* Your goal
Search the entries below for the word "Edit", then copy each line in which it is found.

[Start of Attachment]

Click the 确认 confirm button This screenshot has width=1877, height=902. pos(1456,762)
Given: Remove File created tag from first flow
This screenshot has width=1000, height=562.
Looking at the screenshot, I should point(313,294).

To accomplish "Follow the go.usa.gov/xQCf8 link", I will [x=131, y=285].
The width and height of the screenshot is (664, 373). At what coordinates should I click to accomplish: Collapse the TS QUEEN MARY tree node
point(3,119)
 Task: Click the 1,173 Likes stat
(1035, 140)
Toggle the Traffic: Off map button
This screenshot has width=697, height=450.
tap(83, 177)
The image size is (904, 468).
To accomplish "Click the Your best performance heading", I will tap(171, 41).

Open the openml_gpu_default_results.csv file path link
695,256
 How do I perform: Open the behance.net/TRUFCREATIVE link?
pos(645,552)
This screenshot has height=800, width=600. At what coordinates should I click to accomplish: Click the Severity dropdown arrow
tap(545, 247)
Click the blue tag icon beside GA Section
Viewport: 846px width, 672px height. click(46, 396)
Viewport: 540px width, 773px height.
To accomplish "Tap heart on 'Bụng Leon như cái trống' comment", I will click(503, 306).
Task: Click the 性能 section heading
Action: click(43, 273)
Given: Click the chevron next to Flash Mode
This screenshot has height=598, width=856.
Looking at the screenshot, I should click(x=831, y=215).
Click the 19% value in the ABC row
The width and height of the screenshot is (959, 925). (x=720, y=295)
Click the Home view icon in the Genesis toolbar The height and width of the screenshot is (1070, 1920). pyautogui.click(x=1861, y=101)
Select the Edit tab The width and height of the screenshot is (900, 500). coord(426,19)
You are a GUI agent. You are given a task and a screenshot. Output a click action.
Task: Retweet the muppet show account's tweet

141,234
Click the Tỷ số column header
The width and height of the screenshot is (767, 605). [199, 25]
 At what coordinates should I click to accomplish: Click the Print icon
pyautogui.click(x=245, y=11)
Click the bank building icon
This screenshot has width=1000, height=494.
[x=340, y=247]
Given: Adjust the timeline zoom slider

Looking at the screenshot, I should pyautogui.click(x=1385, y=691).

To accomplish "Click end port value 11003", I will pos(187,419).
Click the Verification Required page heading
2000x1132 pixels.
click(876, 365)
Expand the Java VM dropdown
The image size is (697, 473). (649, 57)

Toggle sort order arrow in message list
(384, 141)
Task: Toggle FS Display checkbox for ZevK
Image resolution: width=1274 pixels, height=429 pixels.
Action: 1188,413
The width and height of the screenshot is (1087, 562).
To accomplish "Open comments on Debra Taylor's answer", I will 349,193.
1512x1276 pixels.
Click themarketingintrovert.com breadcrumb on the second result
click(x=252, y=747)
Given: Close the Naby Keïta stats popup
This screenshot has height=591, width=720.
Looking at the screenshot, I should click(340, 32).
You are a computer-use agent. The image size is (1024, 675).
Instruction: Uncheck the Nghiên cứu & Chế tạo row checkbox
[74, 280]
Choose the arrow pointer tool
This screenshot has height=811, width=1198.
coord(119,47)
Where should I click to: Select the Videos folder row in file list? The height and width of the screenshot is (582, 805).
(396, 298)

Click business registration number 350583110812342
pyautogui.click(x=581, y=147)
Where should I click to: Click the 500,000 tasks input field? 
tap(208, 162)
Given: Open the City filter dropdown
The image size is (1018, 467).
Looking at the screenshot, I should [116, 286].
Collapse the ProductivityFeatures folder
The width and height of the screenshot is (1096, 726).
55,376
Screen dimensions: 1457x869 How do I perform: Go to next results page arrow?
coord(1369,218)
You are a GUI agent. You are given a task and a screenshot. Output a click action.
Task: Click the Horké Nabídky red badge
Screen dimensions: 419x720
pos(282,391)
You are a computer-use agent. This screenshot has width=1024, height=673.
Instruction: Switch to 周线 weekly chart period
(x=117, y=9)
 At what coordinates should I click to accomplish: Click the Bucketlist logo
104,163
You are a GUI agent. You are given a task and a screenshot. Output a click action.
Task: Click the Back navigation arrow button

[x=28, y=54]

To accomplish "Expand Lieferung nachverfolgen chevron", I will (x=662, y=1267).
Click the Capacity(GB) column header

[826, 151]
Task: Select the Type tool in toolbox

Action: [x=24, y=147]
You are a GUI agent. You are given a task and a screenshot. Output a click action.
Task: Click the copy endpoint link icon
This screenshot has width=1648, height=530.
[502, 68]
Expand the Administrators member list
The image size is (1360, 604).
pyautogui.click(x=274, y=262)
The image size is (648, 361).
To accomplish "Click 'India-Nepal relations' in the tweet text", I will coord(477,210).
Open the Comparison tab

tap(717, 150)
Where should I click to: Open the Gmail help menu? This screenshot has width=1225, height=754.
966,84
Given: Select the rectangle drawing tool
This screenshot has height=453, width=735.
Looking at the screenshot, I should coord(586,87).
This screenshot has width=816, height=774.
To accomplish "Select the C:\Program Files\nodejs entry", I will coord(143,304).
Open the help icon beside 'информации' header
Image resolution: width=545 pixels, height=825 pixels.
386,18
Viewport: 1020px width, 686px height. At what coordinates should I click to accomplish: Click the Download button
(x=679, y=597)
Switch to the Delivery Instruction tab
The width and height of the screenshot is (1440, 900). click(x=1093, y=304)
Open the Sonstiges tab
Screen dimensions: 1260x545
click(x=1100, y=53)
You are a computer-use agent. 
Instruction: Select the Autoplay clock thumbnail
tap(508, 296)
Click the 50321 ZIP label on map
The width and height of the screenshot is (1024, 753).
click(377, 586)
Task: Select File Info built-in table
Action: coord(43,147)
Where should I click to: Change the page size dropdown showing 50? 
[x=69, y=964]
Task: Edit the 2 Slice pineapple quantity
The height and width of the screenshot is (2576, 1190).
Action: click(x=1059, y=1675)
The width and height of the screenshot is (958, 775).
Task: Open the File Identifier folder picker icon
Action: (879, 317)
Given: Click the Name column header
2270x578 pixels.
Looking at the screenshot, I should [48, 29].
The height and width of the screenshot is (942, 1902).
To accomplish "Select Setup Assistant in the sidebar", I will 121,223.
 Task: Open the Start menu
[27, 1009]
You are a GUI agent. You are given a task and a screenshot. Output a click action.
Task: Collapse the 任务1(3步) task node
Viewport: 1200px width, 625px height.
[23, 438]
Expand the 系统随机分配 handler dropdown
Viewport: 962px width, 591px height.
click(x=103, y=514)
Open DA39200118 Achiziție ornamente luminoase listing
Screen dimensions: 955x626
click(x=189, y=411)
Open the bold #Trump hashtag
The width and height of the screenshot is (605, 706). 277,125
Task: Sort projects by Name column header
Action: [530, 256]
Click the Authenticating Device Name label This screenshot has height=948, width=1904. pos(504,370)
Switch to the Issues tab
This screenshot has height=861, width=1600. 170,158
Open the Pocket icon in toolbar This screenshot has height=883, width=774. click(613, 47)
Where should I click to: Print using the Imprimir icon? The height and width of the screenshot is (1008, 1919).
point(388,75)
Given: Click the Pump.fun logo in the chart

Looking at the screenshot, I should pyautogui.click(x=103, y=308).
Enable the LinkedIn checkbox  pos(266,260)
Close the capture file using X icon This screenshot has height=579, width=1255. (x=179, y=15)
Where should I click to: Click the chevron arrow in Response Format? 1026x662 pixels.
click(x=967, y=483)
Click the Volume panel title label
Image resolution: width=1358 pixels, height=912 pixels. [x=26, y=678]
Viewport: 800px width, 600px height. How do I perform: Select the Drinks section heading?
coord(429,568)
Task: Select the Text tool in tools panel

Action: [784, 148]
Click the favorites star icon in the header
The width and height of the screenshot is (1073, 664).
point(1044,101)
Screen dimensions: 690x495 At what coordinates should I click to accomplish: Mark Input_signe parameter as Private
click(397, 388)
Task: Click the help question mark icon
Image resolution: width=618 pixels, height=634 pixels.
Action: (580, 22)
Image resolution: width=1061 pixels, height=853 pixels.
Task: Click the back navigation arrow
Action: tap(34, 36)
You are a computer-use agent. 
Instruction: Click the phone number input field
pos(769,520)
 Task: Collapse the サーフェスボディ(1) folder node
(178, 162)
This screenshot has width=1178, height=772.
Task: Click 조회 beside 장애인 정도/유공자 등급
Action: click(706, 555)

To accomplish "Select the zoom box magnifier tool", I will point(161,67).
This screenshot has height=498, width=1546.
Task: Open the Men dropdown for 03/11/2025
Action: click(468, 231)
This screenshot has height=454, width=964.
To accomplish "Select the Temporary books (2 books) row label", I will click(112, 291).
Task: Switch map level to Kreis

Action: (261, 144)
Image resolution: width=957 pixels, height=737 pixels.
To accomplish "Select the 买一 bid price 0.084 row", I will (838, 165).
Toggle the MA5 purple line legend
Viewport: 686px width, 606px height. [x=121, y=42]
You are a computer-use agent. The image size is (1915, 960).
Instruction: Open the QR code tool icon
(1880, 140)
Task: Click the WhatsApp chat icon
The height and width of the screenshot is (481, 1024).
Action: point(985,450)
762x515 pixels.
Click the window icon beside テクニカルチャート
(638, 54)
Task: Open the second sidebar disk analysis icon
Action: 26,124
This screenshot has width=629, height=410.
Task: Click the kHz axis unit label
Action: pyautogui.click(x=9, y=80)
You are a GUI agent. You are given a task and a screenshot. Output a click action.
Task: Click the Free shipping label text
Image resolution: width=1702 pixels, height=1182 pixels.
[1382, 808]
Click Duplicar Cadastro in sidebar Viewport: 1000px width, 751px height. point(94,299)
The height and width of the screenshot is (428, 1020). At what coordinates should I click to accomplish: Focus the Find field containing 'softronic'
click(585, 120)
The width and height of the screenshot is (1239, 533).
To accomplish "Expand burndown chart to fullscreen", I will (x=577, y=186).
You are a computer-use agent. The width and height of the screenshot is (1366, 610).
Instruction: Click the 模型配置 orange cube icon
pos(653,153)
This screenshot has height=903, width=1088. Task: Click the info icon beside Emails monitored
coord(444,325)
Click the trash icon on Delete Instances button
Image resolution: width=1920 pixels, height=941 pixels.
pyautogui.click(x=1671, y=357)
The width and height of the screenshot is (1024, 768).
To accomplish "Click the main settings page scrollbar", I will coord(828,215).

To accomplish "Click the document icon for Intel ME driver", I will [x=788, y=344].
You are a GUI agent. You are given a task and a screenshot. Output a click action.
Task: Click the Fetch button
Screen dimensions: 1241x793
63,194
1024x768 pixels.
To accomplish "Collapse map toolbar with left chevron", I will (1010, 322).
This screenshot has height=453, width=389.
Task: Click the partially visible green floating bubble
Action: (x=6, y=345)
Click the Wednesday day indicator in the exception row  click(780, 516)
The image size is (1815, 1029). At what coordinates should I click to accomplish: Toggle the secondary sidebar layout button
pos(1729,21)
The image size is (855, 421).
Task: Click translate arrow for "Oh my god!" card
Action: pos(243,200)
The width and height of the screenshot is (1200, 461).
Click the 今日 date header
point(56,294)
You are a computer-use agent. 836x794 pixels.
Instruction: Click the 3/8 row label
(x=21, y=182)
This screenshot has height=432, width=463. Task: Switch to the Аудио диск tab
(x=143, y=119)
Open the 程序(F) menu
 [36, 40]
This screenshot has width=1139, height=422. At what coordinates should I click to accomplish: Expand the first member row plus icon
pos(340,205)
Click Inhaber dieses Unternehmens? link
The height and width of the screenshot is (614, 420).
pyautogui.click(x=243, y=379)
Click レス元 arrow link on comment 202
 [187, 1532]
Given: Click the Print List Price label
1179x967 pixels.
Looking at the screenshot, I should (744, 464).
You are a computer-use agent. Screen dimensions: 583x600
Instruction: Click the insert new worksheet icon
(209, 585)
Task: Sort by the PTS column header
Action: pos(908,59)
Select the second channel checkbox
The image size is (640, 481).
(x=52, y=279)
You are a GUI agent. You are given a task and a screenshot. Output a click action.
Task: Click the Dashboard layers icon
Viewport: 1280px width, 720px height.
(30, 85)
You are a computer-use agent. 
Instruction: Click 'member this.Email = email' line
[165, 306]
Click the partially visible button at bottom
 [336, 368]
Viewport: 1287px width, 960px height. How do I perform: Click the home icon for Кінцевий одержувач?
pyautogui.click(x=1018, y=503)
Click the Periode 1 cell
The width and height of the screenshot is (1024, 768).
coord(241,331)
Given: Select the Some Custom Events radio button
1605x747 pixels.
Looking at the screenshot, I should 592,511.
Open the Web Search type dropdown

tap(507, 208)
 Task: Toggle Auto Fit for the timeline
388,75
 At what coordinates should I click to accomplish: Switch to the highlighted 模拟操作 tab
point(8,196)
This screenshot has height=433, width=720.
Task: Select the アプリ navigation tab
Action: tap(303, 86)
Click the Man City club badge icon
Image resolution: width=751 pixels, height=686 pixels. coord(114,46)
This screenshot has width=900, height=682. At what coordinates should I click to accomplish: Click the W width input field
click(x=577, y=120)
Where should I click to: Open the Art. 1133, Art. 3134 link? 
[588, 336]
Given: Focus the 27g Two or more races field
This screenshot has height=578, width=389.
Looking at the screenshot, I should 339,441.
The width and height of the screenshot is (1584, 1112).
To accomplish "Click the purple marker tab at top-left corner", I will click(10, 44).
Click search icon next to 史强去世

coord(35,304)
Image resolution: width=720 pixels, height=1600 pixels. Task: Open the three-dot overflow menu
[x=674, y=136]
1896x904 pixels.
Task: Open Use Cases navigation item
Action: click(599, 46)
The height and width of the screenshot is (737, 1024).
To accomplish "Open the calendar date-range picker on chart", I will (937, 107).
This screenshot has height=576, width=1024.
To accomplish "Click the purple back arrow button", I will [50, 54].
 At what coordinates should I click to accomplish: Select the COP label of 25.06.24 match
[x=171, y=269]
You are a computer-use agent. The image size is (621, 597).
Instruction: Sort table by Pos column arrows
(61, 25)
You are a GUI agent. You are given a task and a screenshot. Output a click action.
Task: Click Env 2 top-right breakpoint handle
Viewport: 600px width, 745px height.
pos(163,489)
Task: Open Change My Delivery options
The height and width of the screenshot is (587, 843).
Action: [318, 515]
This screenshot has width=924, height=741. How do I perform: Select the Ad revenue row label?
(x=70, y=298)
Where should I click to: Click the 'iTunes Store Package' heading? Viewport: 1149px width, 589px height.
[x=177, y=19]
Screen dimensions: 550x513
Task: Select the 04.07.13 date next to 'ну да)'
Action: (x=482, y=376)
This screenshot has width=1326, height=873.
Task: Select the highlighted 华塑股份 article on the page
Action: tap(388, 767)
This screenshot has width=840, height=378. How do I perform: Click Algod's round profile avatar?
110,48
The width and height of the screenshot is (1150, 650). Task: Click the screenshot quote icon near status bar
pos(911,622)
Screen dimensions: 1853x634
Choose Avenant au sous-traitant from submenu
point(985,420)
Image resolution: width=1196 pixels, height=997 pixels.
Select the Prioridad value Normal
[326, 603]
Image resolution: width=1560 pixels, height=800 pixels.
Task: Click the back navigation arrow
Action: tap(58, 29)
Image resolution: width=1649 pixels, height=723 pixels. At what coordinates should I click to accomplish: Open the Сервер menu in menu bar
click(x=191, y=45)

[End of Attachment]

* Response below
Select the Edit tab The width and height of the screenshot is (900, 500). coord(426,19)
Task: Edit the 2 Slice pineapple quantity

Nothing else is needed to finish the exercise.